MLS and MLS Players Union Make A Deal, Game On
By Jeff Carlisle, ESPN // March 4, 2015
confirmed deal has a five-year agreement
ABOVE VIDEO: Major League Soccer and the MLS Players Union avoided the first work stoppage in league history on Wednesday, reaching an agreement in principle on a new collective bargaining agreement thanks to compromises on key issues, including free agency. (Video by ESPN)
Major League Soccer and the MLS Players Union avoided the first work stoppage in league history on Wednesday, reaching an agreement in principle on a new collective bargaining agreement thanks to compromises on key issues, including free agency.
The league confirmed the news of a five-year agreement on Wednesday night.
“We are pleased to finalize the framework for a new Collective Bargaining Agreement with our players,” said MLS commissioner Don Garber.
Pending formal ratification by the members of the MLSPU, the five-year deal allows the 2015 regular season to begin on time, starting with Friday’s tilt between the Chicago Fire and the reigning MLS Cup champion LA Galaxy.
The deal concludes a difficult negotiating period that began in earnest last December, and ended just two days before the start of the regular season. T
he last three days in particular involved some intense negotiations, with Tuesday’s session lasting deep into the night, and not concluding until 6 a.m. on Wednesday.
The two sides were back at it later on Wednesday morning and reached a deal that evening.
“We are pleased to announce that we have reached a new Collective Bargaining Agreement with the league,” said Bob Foose, executive director of the MLS Players Union.

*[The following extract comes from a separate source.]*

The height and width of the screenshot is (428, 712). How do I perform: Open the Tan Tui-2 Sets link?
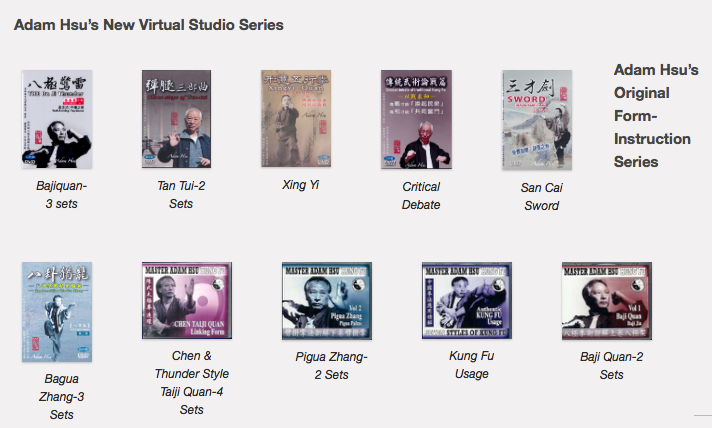pos(181,195)
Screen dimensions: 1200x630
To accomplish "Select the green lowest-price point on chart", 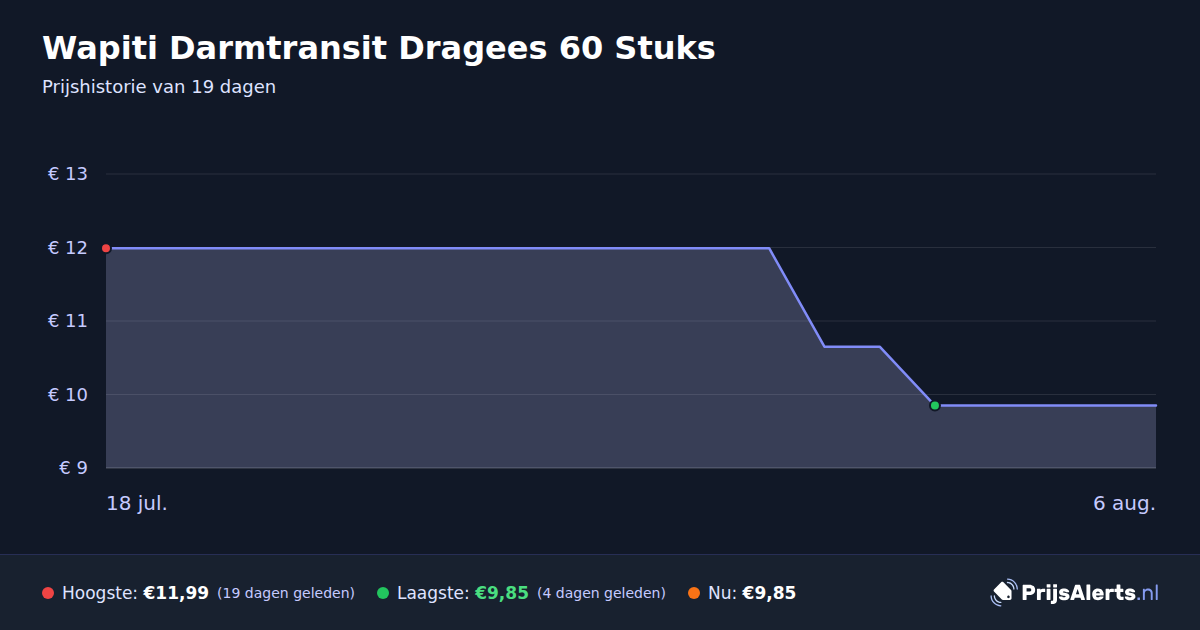I will [935, 405].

“We are pleased to finally turn our fans attention back to our players and the competition on the field as we get started on the 2015 season.”
A source with knowledge of the negotiations confirmed that the CBA contains the first provision for limited free agency in the league’s history, with players who are at least 28 years old and with at least eight years of experience eligible to pick what team they play for when their contract expires.
A source of friction had been the league’s insistence that any raise for a free agency be capped at 10 percent, but the two sides reached a compromise by using a tiered system.
Players making over $200,000 will be limited to a 15 percent increase from their previous contract.
Players whose salary falls between $100,000 and $200,000 will be eligible for a 20 percent raise, while those players making $100,000 or less will be able to garner a 25 percent raise.
The minimum salary is now $60,000, which amounts to a 64 percent increase over the previous minimum of $36,500.
“We now enter our 20th season with enormous momentum with our new television partnerships, dynamic star players from the U.S., Canada and abroad, and two new expansion teams in New York City and Orlando that will debut in front of more than 60,000 fans on Sunday in the Citrus Bowl,” Garber said.
“This agreement will provide a platform for our players, ownership and management to work together to help build Major League Soccer into one of the great soccer leagues in the world.”